I have a lovely book.  Well, one among many lovely books.  I bought it in Wales, in a place blessed among men called Hay-on-Wye. It's chief industry is the selling of books. Over thirty bookstores, in a tiny green town.  One store was called The Castle Bookstore.  Because, I'm thinking, it was a bookstore…and it was located in a castle.  Sometimes my bouts of clear-thinking approach epiphanies.

It was there that I bought a lovely book:  "Fancy Dresses Described:  What To Wear At Fancy Balls".  It was published in 1888, when such matters were more important than they are today.  There were no Halloween parties, where the limit to one's dressing up abilities would be wearing a sixpack of Coca Cola for a hat and going as a coke head.

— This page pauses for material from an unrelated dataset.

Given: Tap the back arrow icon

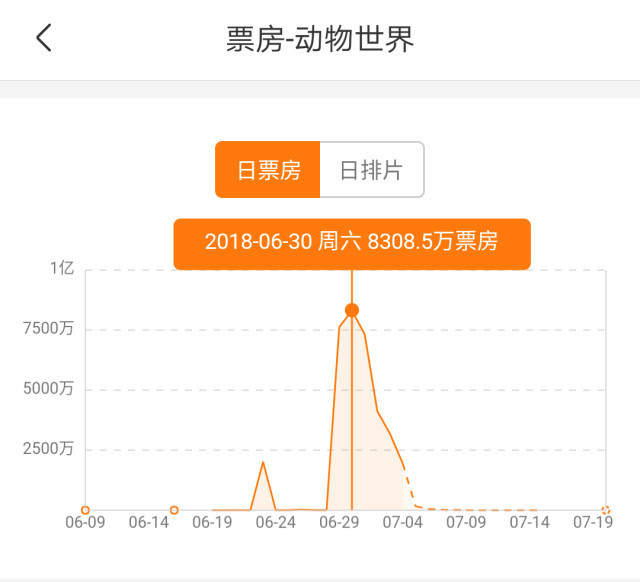Looking at the screenshot, I should click(x=44, y=38).
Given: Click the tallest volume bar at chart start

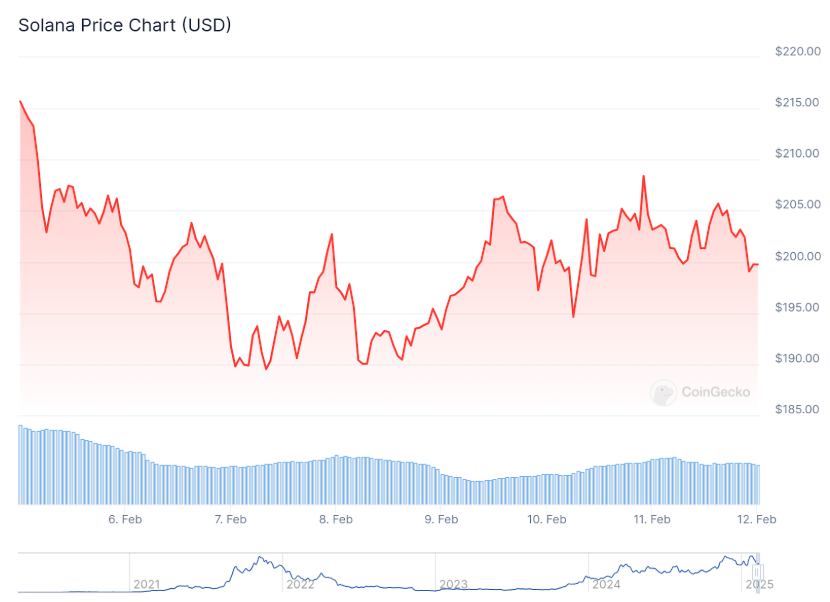Looking at the screenshot, I should coord(21,464).
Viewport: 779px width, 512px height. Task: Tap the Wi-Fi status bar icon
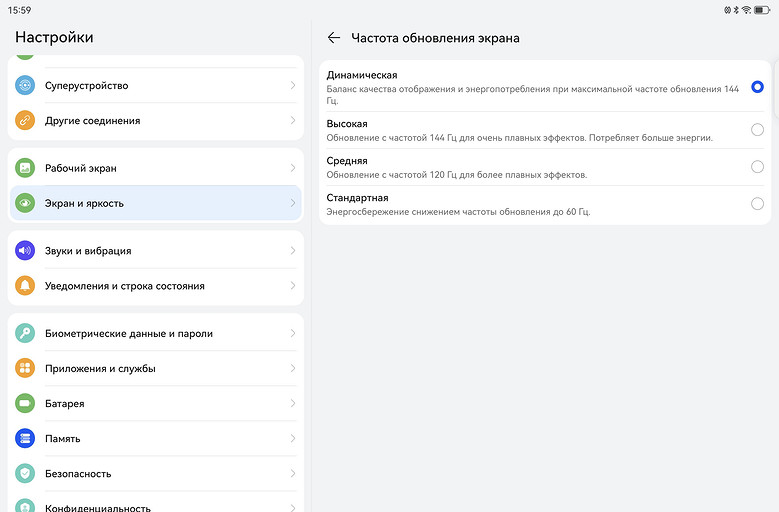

Different costumes were suggested for different physical and age types.  Being dark-haired, I would be referred to as a 'Brune'.  Suggested outfits for me would include:  Arab Lady, Autumn, Bee (which I did go as at the age of nine, one Halloween long ago), Gipsies of various kinds, Carmen, Cleopatra, Druidess, Esmeralda, etc.

The book would list the fabrics and decorations needed for each costume (back then, they didn't come ready made!).  If I was to dress as, say, Carmen, I would need an "equisite Spanish lady's dress, short white satin skirt…headed by bands of ruby satin, bordered with gold; down the front bows of gold braid tagged; stay bodice of white satin, with gold buttons…" and on and on.  I would find the possibility delicious myself.  If you were transplanted to the late 19th century, invited to a fancy dress ball, had your own couterier and unlimited funds – what would you go as?